Record No. 890579 Affirmed.

Record No. 890580 Affirmed.


[*] Justice Thomas participated in the hearing and decision of this case prior to the effective date of his resignation, November 1, 1989.

[1] "DNA" is the abbreviation for deoxyribonucleic acid, the chemical that carries an individual's genetic information. No two individuals, except identical twins, have the same DNA pattern, and the parties stipulated that Spencer does not have an identical twin.

[2] Spencer is a black male. Based upon statistical data, the chance that Spencer's DNA pattern would be found at random "in the North American black population would be 1 in 705 million." There are approximately ten million adult black males in North America.

[3] On appeal, Spencer contends that the death penalty statute is "vague" because it "does not specify which party bears the burden of proof on the question of mitigation, and does not specify the standard of proof for carrying that burden." This contention was not presented to the trial court.
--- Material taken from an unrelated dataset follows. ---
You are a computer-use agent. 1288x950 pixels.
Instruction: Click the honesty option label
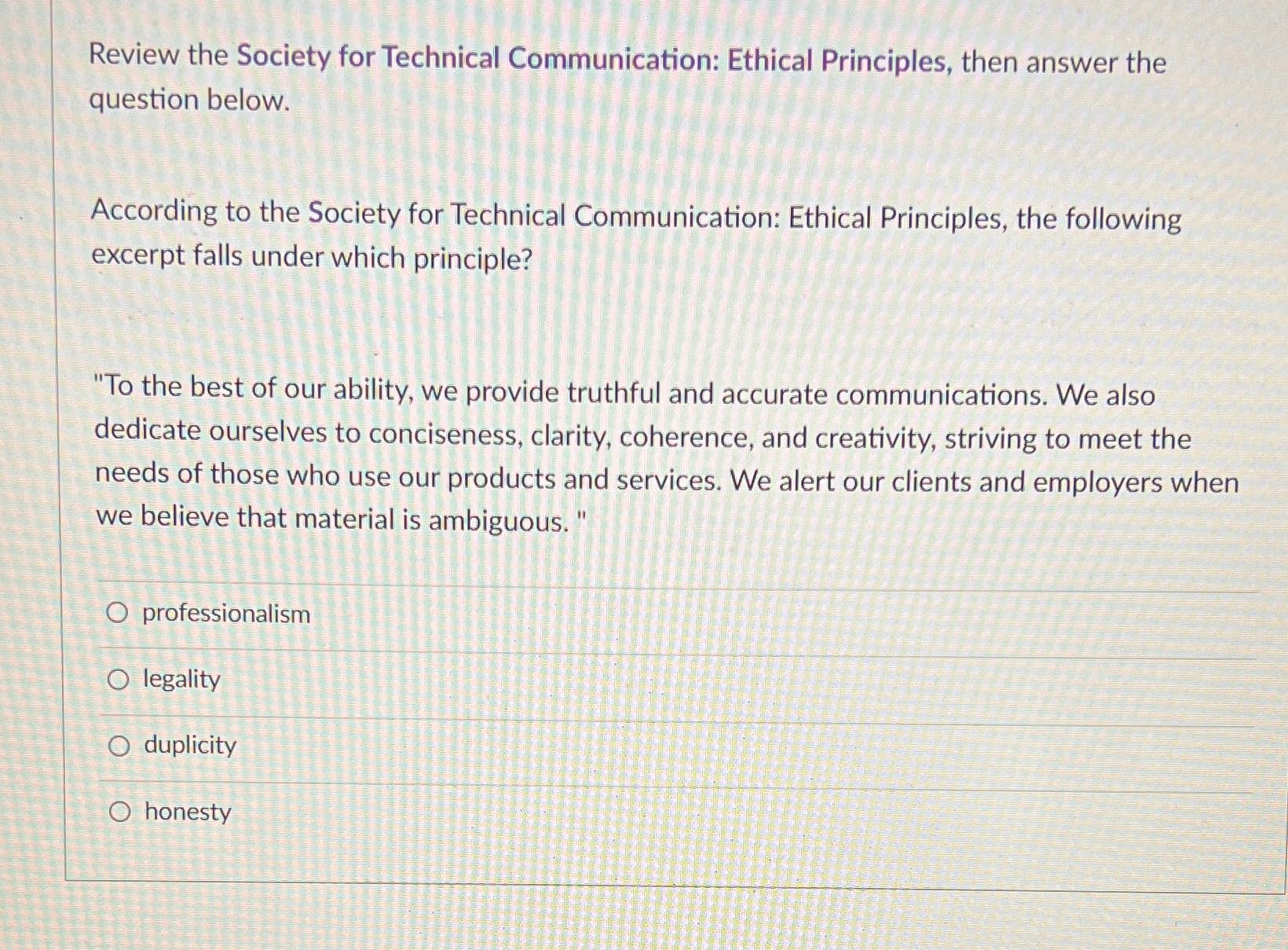pos(186,812)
Thus, we will not consider it on appeal. Rule 5:25. Similarly, to the extent that Spencer undertakes to raise an "equal protection" claim on appeal, such claim, not having been raised at trial, also is defaulted.

[4] The DNA print identification test consists of a series of chemical procedures that break down the DNA molecule into fragments of various lengths. The DNA fragments are arranged along parallel lines according to the length of the fragments. The resulting pattern of fragments is unique to each individual. In a rape investigation, the pattern of fragments of the semen samples collected from the crime scene is then compared with the pattern of fragments obtained from the alleged assailant's blood sample. If the semen and blood samples are from the same person, the fragment patterns will be identical.

For a detailed explanation of the DNA print identification technique, see Spencer I, 238 Va. at 286-89, 384 S.E.2d at 781-82, and Spencer II, 238 Va. at 313-15, 384 S.E.2d at 797.

[5] Spencer urges upon us the so-called "Frye test." To meet the Frye test, a trial court must be convinced not only that the evidence is reliable but that it is generally accepted by the scientific community. Frye v. United States, 293 F. 1013, 1014 (D.C.Cir.1923). We have rejected the adoption of the Frye test. Spencer I, 238 Va. at 289-90, 384 S.E.2d at 783; O'Dell, 234 Va. at 695-96, 364 S.E.2d at 504. However, even if the Frye test applied, DNA printing would satisfy the test.

[6] Dr. McElfresh summarized his education and experience as follows:

I received a bachelor of science in biology with a minor in chemistry and pathology from Florida International University, in Miami, Florida; followed that with a masters degree in molecular, cellular, and developmental biology in Iowa University, with a specialty in genetics; followed that by my molecular and population genetics from the University of Georgia in Athens. Subsequent to that time which that was February of 1984 I received my doctorate. Since then, I have done post-doctoral work for the bio-technology, bio-resources program at the University of Georgia for which I had a grant. After that, I did a second short post-doctoral study in the Department of Plant Pathology at the University of Florida. Then I took a position with the United States Department of Agricultural Research Service Experimentation in Gainesville, Florida. And then I went to work for LIFECODES.

During that period of time, I did extensive study on the general structure and function of a number of organisms and how those genes, as a result of their structure and function, might be found in a variety of populations. That is correlating how a gene was built and how that gene functioned, and then how that allowed an organism to function within a population of organisms in the environment.


I am also ... an adjunct professor of microbiology in Valhalla, New York, [where I] teach a course in human molecular genetics.. . .

[7] Spencer did not argue on brief assignments of error numbered 8, 9, 15, 17, and 18. Consequently, those contentions have been waived. O'Dell, 234 Va. at 679, 364 S.E.2d at 495.